Pokaż wiadomości

Ta sekcja pozwala Ci zobaczyć wszystkie wiadomości wysłane przez tego użytkownika. Zwróć uwagę, że możesz widzieć tylko wiadomości wysłane w działach do których masz aktualnie dostęp.


Wiadomości - maszakow

Strony: [1]
1
DyLEMaty / Odp: Filmy SF warte i nie warte obejrzenia
« dnia: Stycznia 25, 2007, 12:57:50 am »
Panowie litości... znów 2001 i Obcy ...  :(
Mad Maxy... Jedynka strasznie się rozkręca - prawie jak fim obyczajowy.
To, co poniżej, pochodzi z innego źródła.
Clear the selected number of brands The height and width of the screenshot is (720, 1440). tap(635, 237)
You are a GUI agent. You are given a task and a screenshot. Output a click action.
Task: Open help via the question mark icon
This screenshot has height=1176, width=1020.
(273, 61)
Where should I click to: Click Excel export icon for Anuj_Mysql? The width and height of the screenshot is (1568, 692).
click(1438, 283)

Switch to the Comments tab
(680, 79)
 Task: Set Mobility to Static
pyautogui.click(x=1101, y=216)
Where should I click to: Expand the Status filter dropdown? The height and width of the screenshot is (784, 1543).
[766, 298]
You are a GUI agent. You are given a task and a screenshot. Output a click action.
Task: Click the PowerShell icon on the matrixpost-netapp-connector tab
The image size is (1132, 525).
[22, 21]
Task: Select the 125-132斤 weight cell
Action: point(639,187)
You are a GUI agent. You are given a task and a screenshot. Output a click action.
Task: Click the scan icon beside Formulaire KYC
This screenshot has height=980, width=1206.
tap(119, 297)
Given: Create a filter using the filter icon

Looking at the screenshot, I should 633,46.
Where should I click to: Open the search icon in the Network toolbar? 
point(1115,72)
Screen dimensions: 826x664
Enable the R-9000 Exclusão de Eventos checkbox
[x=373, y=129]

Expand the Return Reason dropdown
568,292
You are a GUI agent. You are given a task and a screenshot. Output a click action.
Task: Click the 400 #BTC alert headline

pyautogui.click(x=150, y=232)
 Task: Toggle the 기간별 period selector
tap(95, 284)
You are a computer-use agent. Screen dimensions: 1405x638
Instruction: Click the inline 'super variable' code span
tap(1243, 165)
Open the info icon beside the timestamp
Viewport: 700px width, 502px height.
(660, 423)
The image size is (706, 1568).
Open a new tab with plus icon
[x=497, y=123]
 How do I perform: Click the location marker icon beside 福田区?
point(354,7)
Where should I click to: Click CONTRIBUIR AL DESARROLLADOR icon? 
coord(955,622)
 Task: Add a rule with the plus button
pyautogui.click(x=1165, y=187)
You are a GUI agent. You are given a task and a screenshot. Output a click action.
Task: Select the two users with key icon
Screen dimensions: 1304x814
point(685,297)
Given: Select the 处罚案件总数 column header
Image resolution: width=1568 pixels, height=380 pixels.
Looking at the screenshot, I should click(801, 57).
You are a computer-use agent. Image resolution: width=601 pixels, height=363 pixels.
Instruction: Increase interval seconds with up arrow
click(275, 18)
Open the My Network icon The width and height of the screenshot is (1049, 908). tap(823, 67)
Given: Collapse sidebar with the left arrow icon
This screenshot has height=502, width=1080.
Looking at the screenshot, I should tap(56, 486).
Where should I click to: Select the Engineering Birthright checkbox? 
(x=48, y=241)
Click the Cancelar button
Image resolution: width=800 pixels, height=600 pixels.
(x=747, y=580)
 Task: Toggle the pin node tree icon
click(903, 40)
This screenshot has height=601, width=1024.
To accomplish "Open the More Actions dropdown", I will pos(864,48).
Dwójka - IMHO świetna aczkolwiek za dużo razy puszczana w TV - ktoś to już obliczył, że za 40 lat tak będziemy ganiać za benzyną i ropą.
Trójka - niestrawna coś to wszystko ponaciągane jest. Babcia Tina nawet nie wymagała specjalnej charakteryzacji :P ale grała dość sztywno.
Obejrzałem Akirę i mam mieszane odczucia. Tło i akcja ok ale te finałowe sceny to jakiś popis chyba w rzeźni wyśniony... Za bardzo potwornomangowata ta końcówka. chociaż może być gorzej Ostatnio widziałem fragment jakiejś mangi gdzie szła babka korytarzem i siłą woli rozrywała ludzi na kawałki...musiałem wiadro podstawić bo krew mi z monitora chlustała.

2
DyLEMaty / Odp: Filmy SF warte i nie warte obejrzenia
« dnia: Stycznia 22, 2007, 01:43:10 am »
Witam,
Przebicie się przez ten temat zajęło mi ponad 3h, głównie dzięki off-topicom <zgrzyt zębami>. PO kiego grzyba wchodzić w Szeregowca Ryana jak nie ma tam innej rasy ? eh a miałem znaleźć tylko tytuły ... :D
tak więc trzymając się tematu podrzuce parę tytułów:
1. Odnośnie R.Hauera - film Wedlock (Obroża). bardzo sympatyczna rola.
2.Mam nadzieję że nikt nie zapomniał o "Demolition Man" - znów wizja czystej przyszłości zburzona przez krzywe umysły i jednego napakowanego troglodytę z wietnamską przeszłością i krzywym uśmiechem. film tylko pro forma wart obejrzenia.
3. Battlefield Earth - czyli inteligent wśród zniewolonej ludzkości... cieniutko mimo obecności Foresta Whitakera i J.Travolty. chyba ten pierwszy ratuje film :P
4. film istniejący chyba tylko na kasecie video - Gunhed (albo Ganheddo) -
http://imdb.com/title/tt0097410/    młody byłem jak go widziałem...wątek prosty, film dobry dla wszystkich technokratów i zwolenników techniczno-siłowych rozwiązań. Fragmenty filmu wykorzystał zespół Front Line Assembly w teledysku "Mindphaser".
5. Wszyscy mówią o 2001 SO, czemu tak mało głosów o 2010 ? politycznie poprawna :D jednak kawał dobrej roboty jeśli chodzi o klasykę SF.
6. Starship Troopers - reżyserował Paul "Robocop" Verhoeven - no cóż .. space opera na typowym schemacie - tylko potwornie masakryczna - szmatką ścierałem krew z ekranu.

no i mały offtopic - IMHO Za dużo tu dyskusji o Blade Runnerze, Matrixach, GITS - te filmy bronią się same. Gusta są gustami, jedni to łykną drudzy się zadławią (i poklepać trzeba będzie)...GITS po raz pierwszy obejrzałem we Francji w Canal+ o 2giej w nocy - i śnił mi się jeszcze dużo później, głównie ze względu na przenikliwą muzykę dramatycznie podkreślającą obraz. 15 lat później dorwalem już kopię z polskimi napisami - film nadal pozostał ciężki w odbiorze co nie wyklucza go z klasyki gatunku - manga i sf.
Dla zwolenników czegoś lżejszego - proszę bardzo - kreskówka "Titan - nowa ziemia"...
Naprawdę sugerowałbym tutaj zapodawanie tytułów z krótkimi opisami i super krótkimi recenzjami ewentualnie wypuszczenie listy przebojów takich filmów. pozbierajmy najpierw tytuły do kupy i postarajmy się przefiltrować co nieco, bo zginiemy w zalewie pomysłów typu "Kosmiczne jaja","Drakula Wampir bez zębów".
Gratulacje za humor dla Gościa od Reksia, Misia Uszatka itp - zdrowo jest się pośmiać - ale chyba zapomiał o serii "Miś Colargol w kosmosie".
POzdrawiam - i czekam na inne tytuły.